History

United Kingdom
- Name: Moy
- Owner: Nourse Line
- Builder: Russel & Co
- Launched: May 1885
- Fate: Missing 1905

General characteristics
- Type: Iron-hulled sailing ship
- Tons burthen: 1,697 tons
- Length: 257.6 ft (78.5 m)
- Beam: 38.3 ft (11.7 m)
- Draught: 23.2 ft (7.1 m)

= Moy (ship) =

The Moy was a 1,697 ton, iron sailing ship with a length of 257.6 ft, breadth of 38.3 ft and depth of 23.2 ft. She was built by Russel & Company for the Nourse Line, named after the River Moy in northwest of Ireland and launched in May 1885. She was primarily used for the transportation of Indian indenture labourers to the colonies. Details of some of these voyages are as follows:

| Destination | Date of arrival | Number of passengers | Deaths during voyage |
|---|---|---|---|
| Fiji | 3 May 1889 | 677 | N/A |
| Fiji | 14 April 1893 | 467 | N/A |
| Trinidad | 11 December 1893 | 627 | N/A |
| Trinidad | 3 December 1894 | 636 | 25 |
| Trinidad | 16 January 1901 | 611 | 3 |
| Fiji | 1 June 1898 | 568 | N/A |
| British Guiana | 20 August 1902 | N/A | N/A |
| British Guiana | March 1904 | 523 | 46 |

In 1888, the Moy repatriated 327 former indentured labourers from St Lucia back to India.

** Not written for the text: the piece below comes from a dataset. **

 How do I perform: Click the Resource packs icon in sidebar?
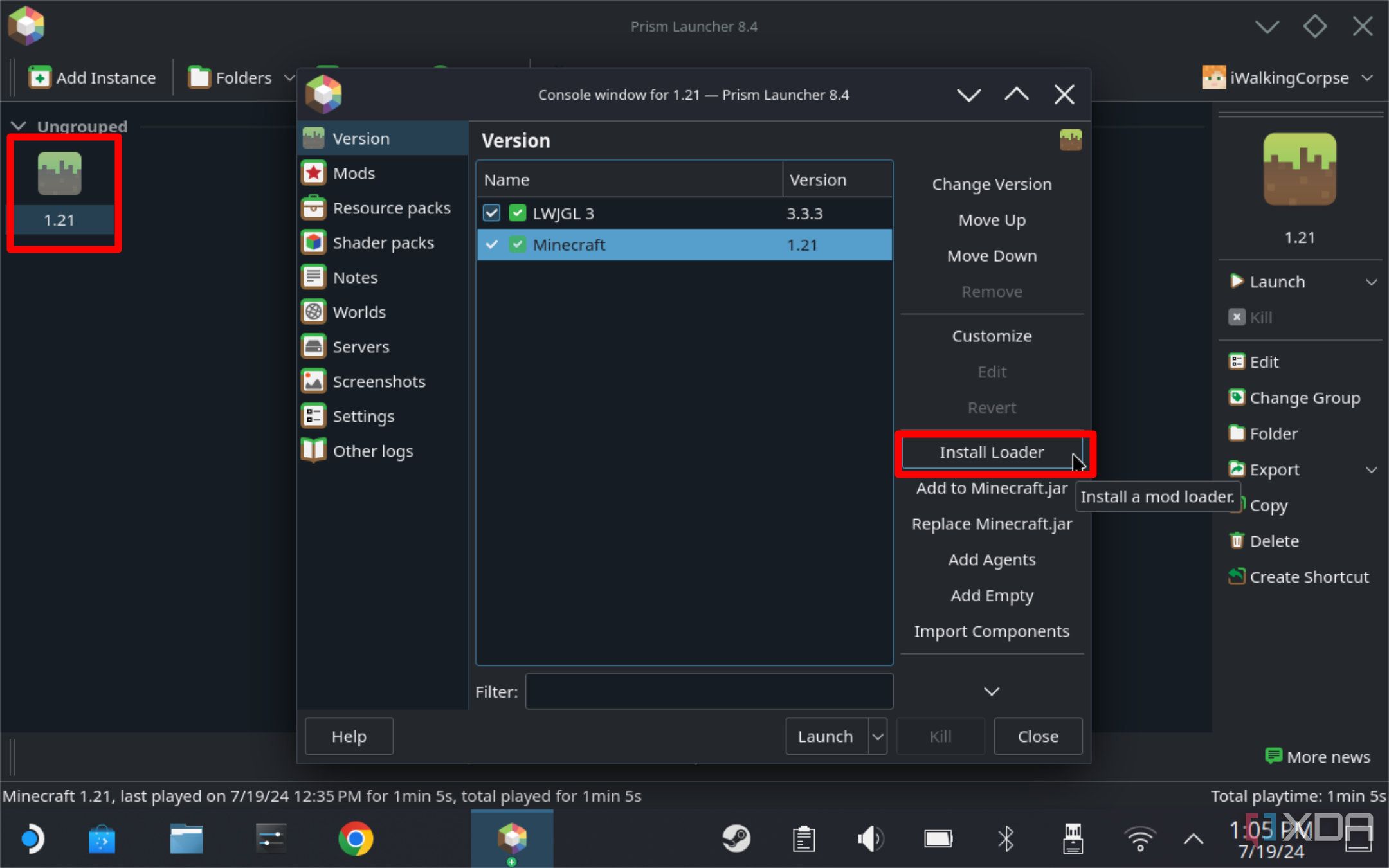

During her last voyage, to British Guiana, there was an incredibly high death rate with 46 deaths, and of the remainder 88 had to be sent to hospital in Georgetown. The Surgeon Superintendent's gratuity was withheld for this incident and the captain and third officer also lost part of their pay. In February 1905, on the way back to Liverpool from British Guiana she was reported as missing.